Task item: Return the lines of the data below starting at the one holding "This screenshot has height=381, width=678." and ending at the one holding "This screenshot has width=1486, height=812.", word for word, leaving every picture out.

Exercise inputs:
==================================================
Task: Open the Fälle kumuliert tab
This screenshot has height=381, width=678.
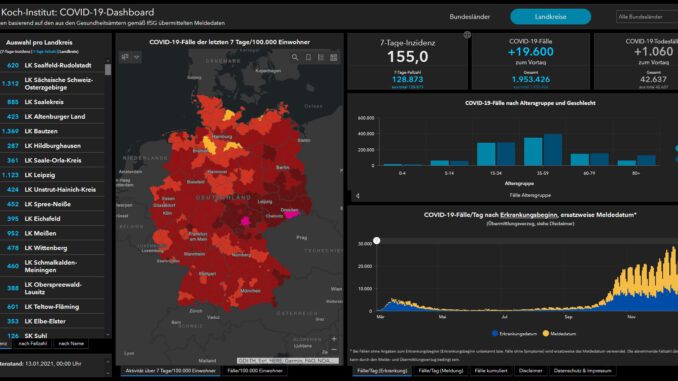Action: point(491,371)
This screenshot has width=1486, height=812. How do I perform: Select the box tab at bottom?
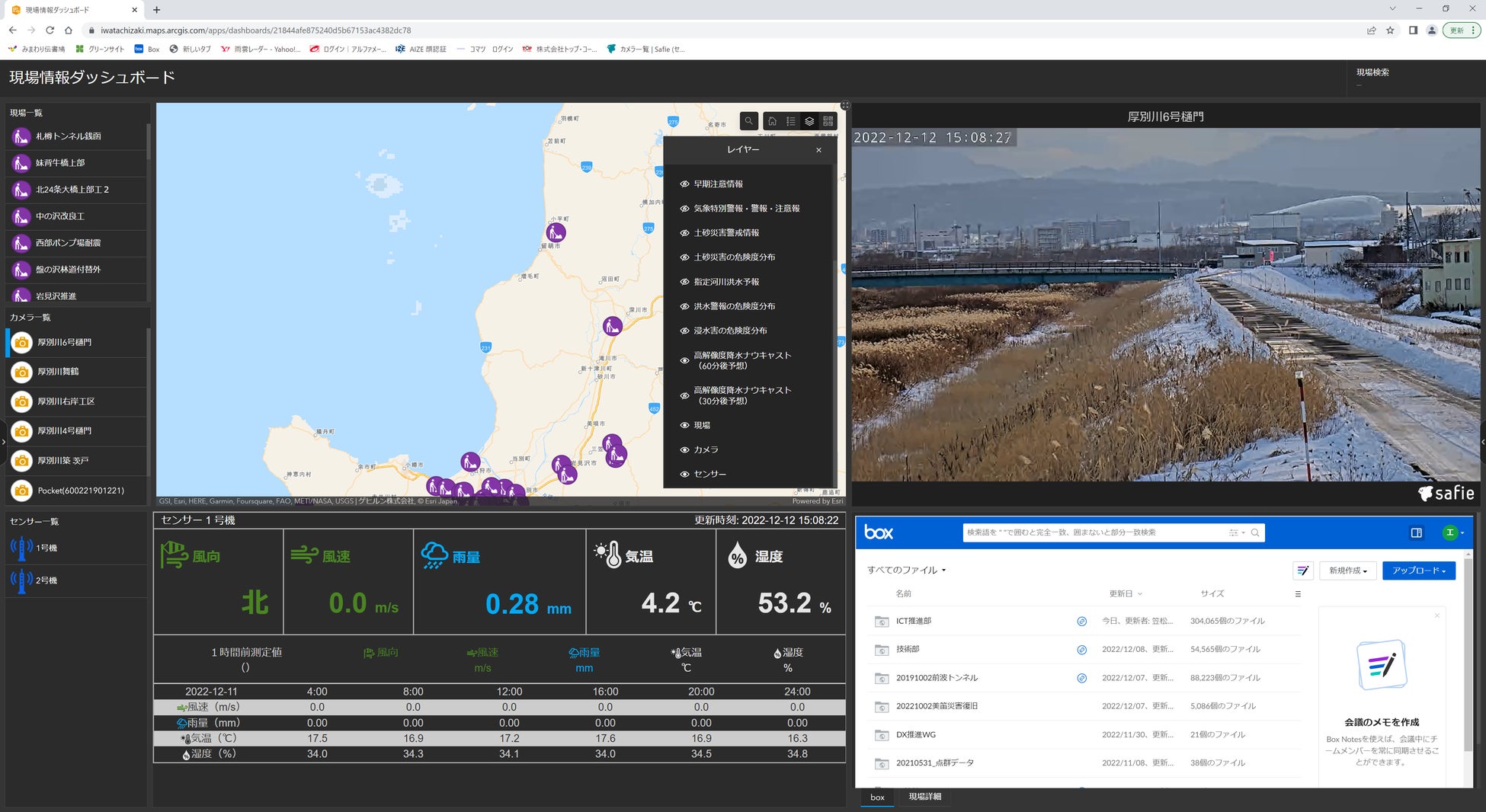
==================================================
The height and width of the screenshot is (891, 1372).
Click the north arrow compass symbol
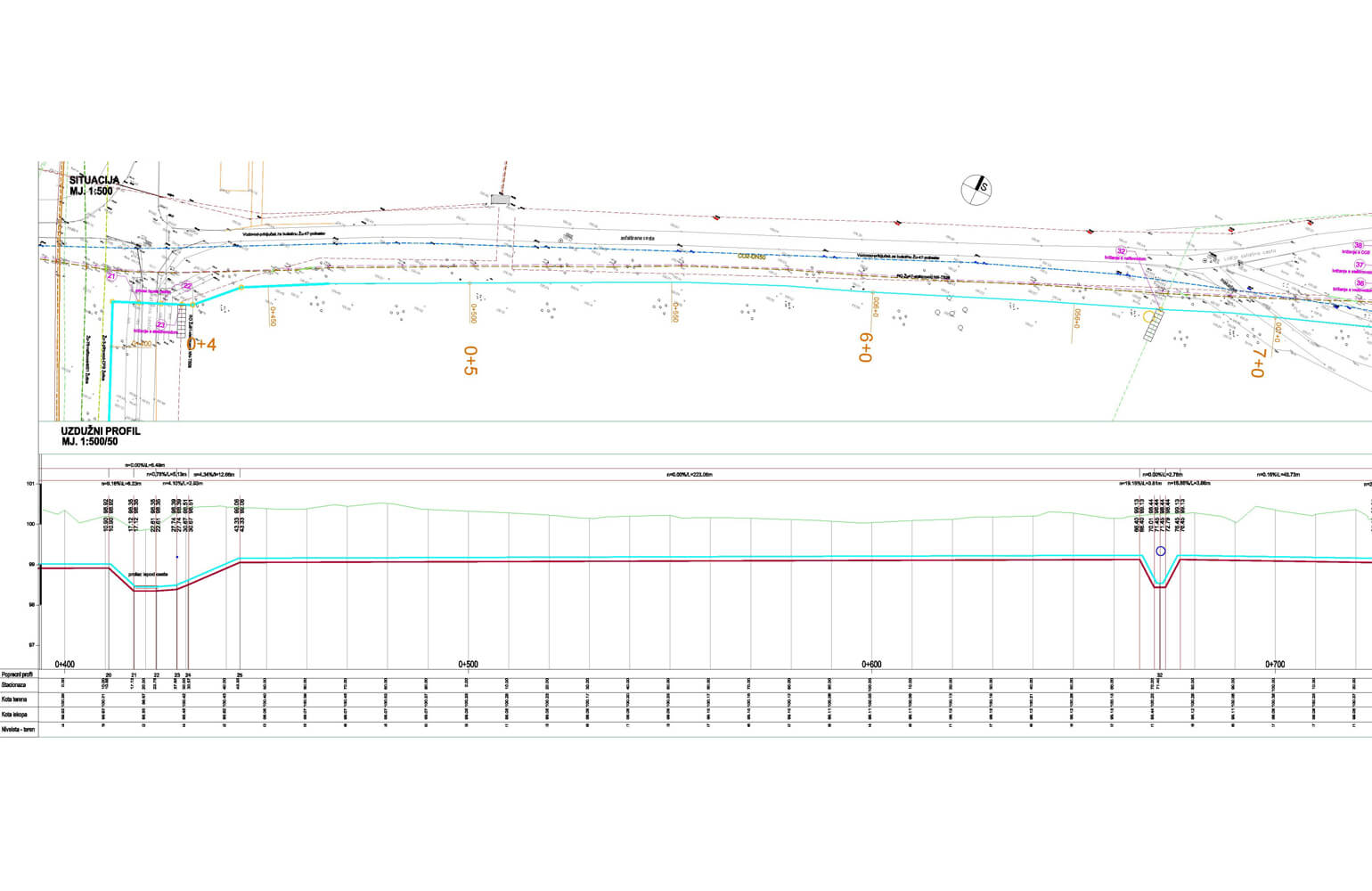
==================================================
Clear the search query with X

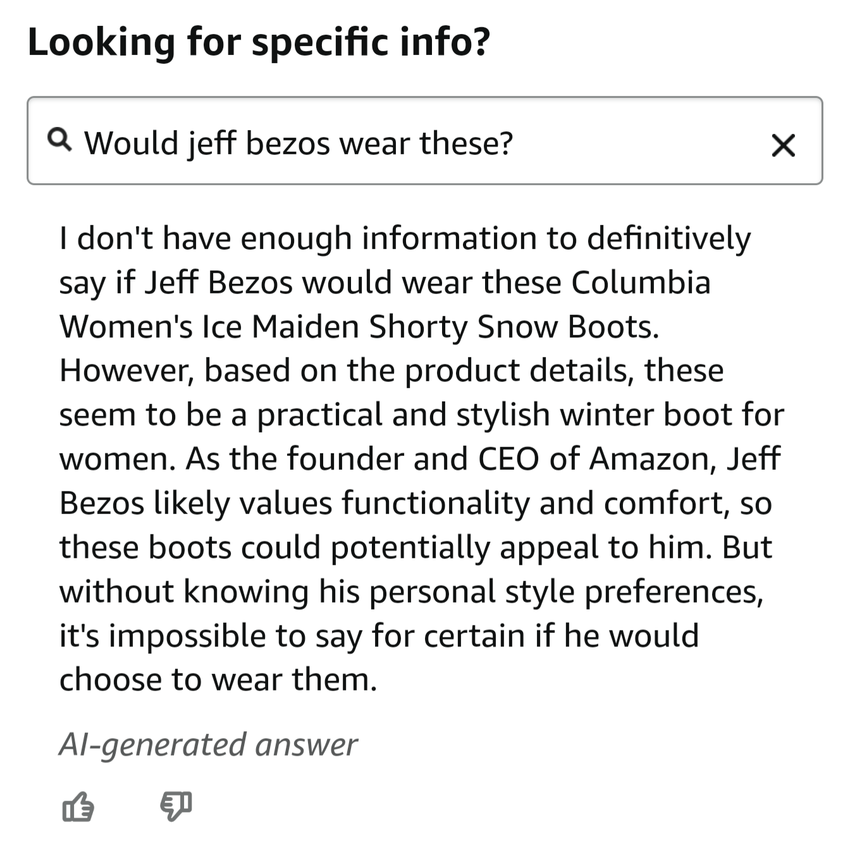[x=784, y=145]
==================================================
Problem solution:
This screenshot has height=381, width=678.
Action: point(491,371)
This screenshot has width=1486, height=812. How do I perform: Select the box tab at bottom?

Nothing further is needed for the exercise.